What the task requires:
Using the data that follows, give again word for word the lines between the one holding "Viewport: 390px width, 353px" and the one holding "You are a computer-use", inclusive. Omit the pictures.

Input data:

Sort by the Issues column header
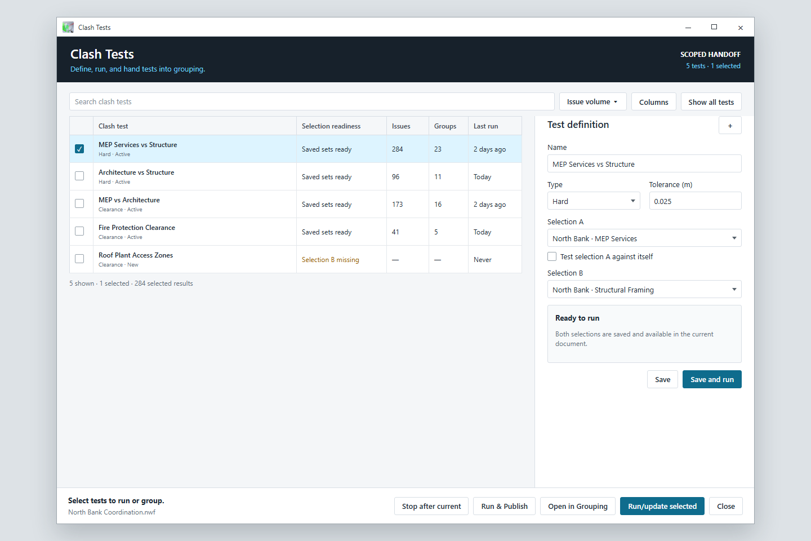811x541 pixels. pyautogui.click(x=401, y=126)
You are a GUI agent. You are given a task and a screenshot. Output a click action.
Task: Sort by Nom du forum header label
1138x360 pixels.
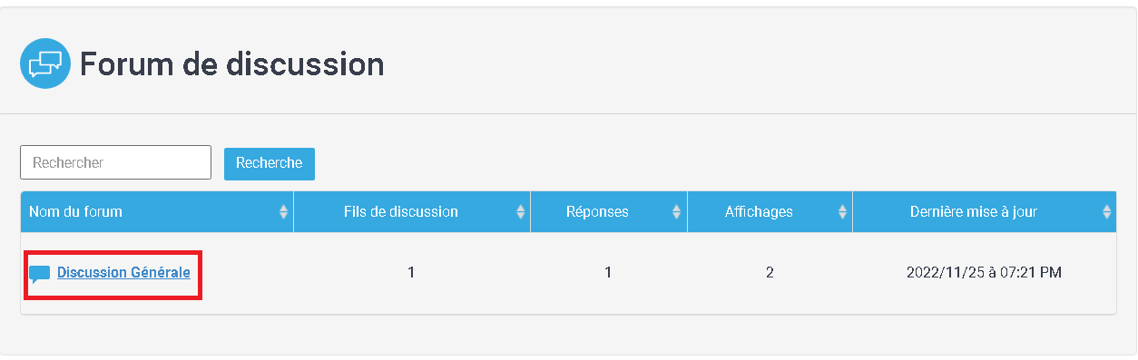coord(75,212)
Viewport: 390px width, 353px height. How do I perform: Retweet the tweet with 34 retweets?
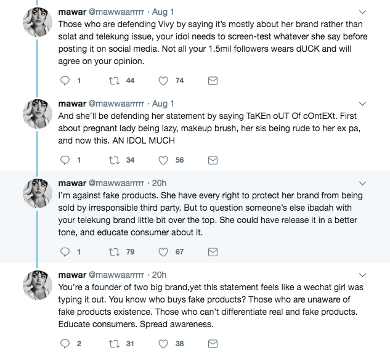coord(115,160)
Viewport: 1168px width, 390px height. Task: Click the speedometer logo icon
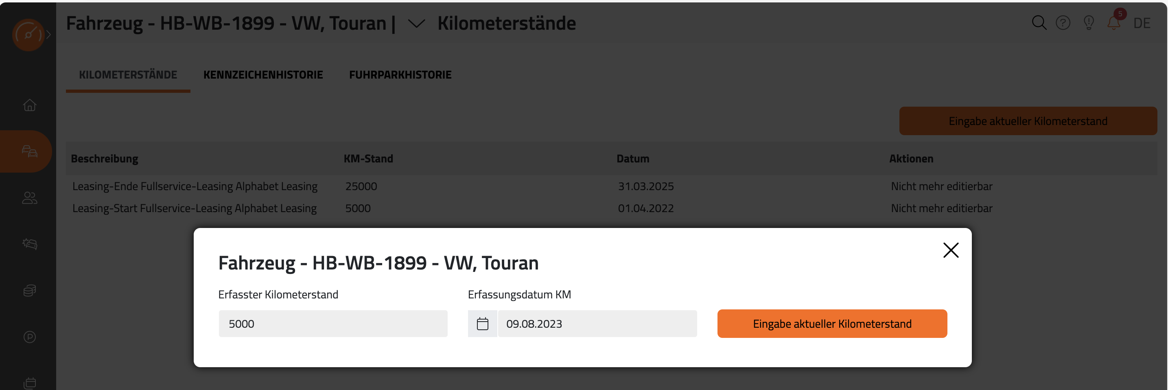click(28, 35)
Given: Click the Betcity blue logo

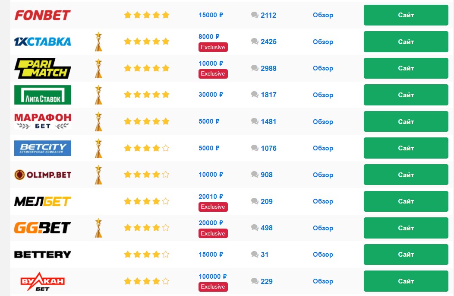Looking at the screenshot, I should click(x=43, y=148).
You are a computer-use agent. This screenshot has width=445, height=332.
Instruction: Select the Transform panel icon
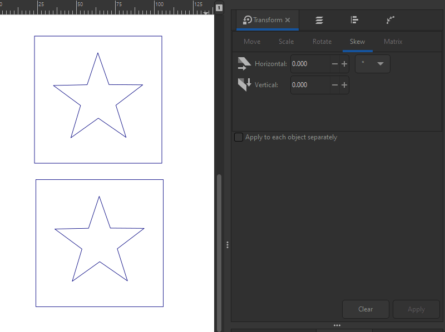click(x=246, y=19)

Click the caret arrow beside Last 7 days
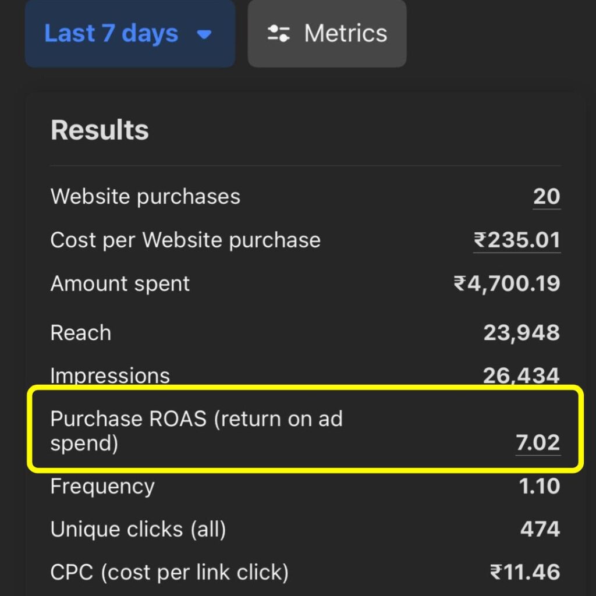(204, 34)
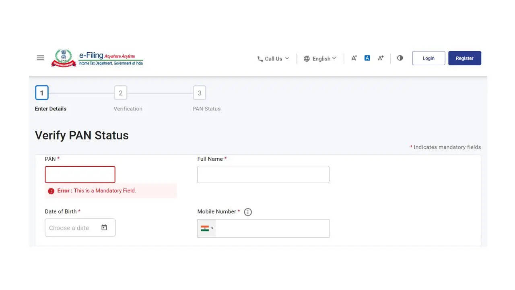The image size is (515, 290).
Task: Open the Date of Birth calendar picker
Action: pos(104,228)

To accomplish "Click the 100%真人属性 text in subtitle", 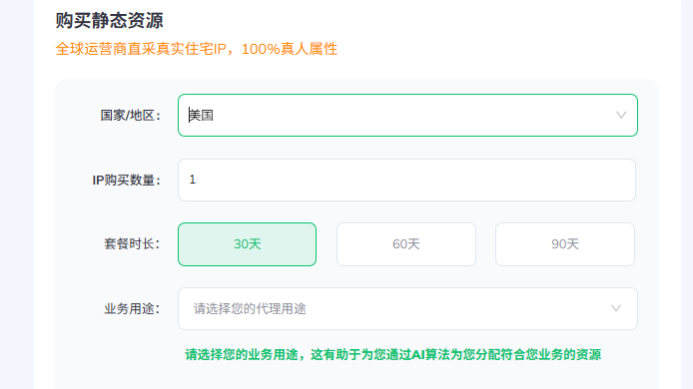I will pyautogui.click(x=290, y=49).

Answer to this task:
Viewport: 390px width, 353px height. How do I perform: Retweet the tweet with 34 retweets?
coord(115,160)
Viewport: 1168px width, 390px height. Task: Click the speedometer logo icon
click(28, 35)
Given: Click the Betcity blue logo

Looking at the screenshot, I should click(x=43, y=148).
You are a computer-use agent. This screenshot has width=445, height=332.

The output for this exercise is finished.